Caeldon Planetary Population Distribution
Overview
The currently detailed peoples-and-places shelf of Caeldon should be read as one major historical cradle-web, not as the full inhabited distribution of the planet.
That cradle-web is the contact-dense region where the present canon is strongest: the Elderweald, Crownboughs, Briarreach, Roothollows, Ironspine, Stonewake Deeps, Confluence Basins, Headwater Marches, and Lower Serath. It is large enough to sustain major species history and civilizational contact, but it should not imply that most important peoples of Caeldon all live next to one another everywhere on the planet.
The Current Cradle-Web
The current cradle-web is the first fully detailed macro-region of Caeldon.
Its importance is historical rather than exhaustive. This is the zone where the oldest currently developed Elven, Dwarven, Human, Reedfolk, Dark Elf, and deep Dwarven contact architectures harden into the shelf that now dominates the project. It is therefore the main known web of early inter-civilizational consequence, but not the only planetary homeland field.

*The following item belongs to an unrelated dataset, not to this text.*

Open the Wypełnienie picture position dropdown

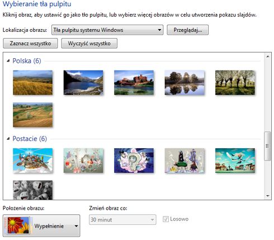point(41,226)
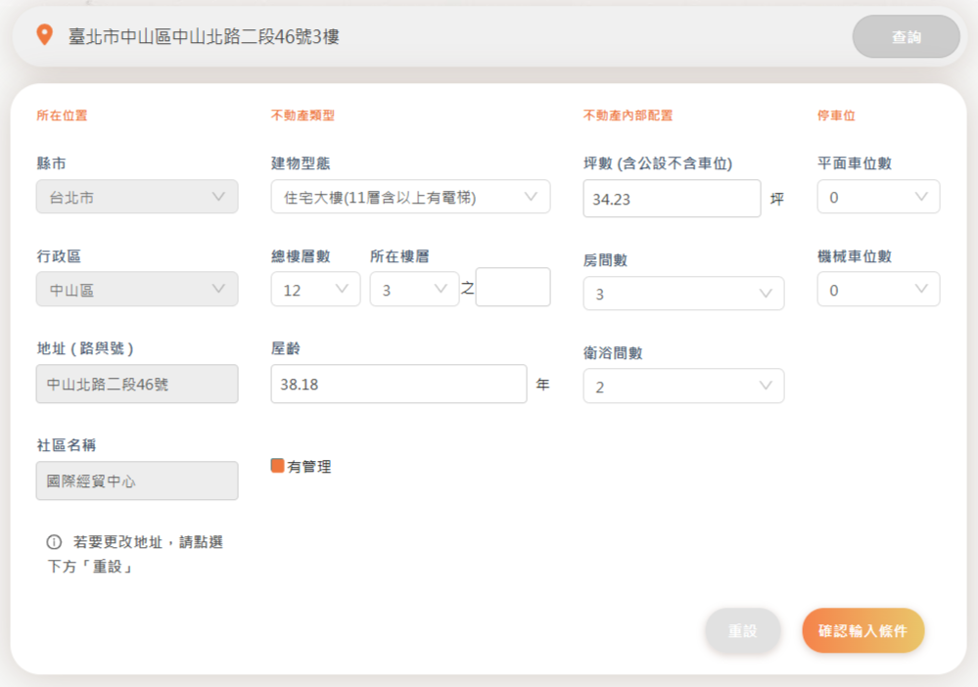Open the 建物型態 dropdown
Image resolution: width=978 pixels, height=687 pixels.
pos(410,197)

The strongest current distribution logic inside that cradle is:
- Elves and Dwarves are cradle-concentrated major species whose oldest named civilizational continuities are strongest here.

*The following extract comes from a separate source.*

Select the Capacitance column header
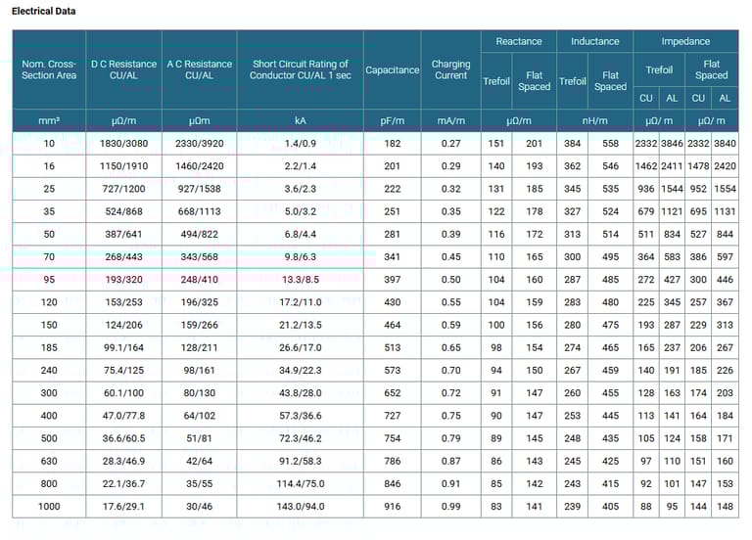The height and width of the screenshot is (540, 752). point(392,70)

- Humans are also strong in the cradle, but are the most likely current major species to become broadly planetary later.
- Orcs are the first major species on the current shelf whose primary established homeland lies outside the cradle-web, especially in The Windscar Expanse and similar far-side harsh-land regions. Their first major named civilizational continuity is now The Windscar Pacts. The adjacent Glassbelt Interior marks the next dryland step beyond Windscar: a true desert interior that Orc routes may cross or border without becoming the same as Orc homeland.
- Halflings are the second major species on the current shelf whose strongest currently established homelands lie outside the cradle-web, especially in The Leeward Folds and similar far-side terrace, orchard, and cistern worlds that stand in contrast to the Orc harsh-land pattern.

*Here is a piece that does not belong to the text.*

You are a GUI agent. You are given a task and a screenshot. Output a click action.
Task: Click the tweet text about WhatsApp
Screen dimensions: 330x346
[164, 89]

- Gnomes are the third major species on the current shelf whose strongest currently established homelands lie outside the cradle-web, especially in The Tidelace Coasts and similar far-side littoral worlds where calibration, harbor craft, signal order, and measured reception matter more than inland scale.
- Thaluren are the first major oceanic species on the current shelf whose strongest established homeland lies outside the cradle-web, especially in The Tidebound Reaches and similar sea-to-river return worlds where lawful ascent, spawning sanctity, and recognized waters matter more than shoreline settlement alone.
- Kavari are a freshwater tributary species whose strongest current pattern lies in resident river systems adjoining Thaluren return worlds, especially gravel runs, rootbank villages, nursery pools, and middle-river channels where dwelling-water claims can later complicate spawning sanctuaries.
- Reedfolk are strongest in the cradle’s lower-river and wet-threshold zones, but should not be treated as exclusive to this one macro-region.
- Salvage Peoples are trans-regional and may appear wherever broken infrastructure, collapse margins, and damaged route systems create the right survival conditions.
- The vanished elder civilizations such as , Archive-Law Civilization, and may leave traces both inside and beyond the cradle.
Distribution Rules
The current project should follow a few simple planetary rules.
First, no new major species should be assumed to belong to the current cradle-web by default. If a future species does not materially strengthen the existing Elderweald-Ironspine-Confluence-Roothollow contact architecture, its primary homeland should usually be placed elsewhere on Caeldon.
Second, the currently detailed named map should be treated as one macro-regional concentration rather than as a planetary average. Species density, civilizational overlap, and historical entanglement are unusually high here because this is the project’s first developed cradle, not because every side of Caeldon is equally crowded in the same way.
Third, at least one or two future first-rank species or civilization-complexes should have their primary homelands outside the current cradle-web, including regions that are effectively on the far side of the planet from the currently detailed historical field. That requirement is now being met more concretely through Orcs, Halflings, Gnomes, and Thaluren, whose strongest current homelands all lie outside the original cradle concentration. Kavari now complicate that far-side pattern by showing that some connected freshwater worlds are resident homelands rather than only approaches to oceanic return.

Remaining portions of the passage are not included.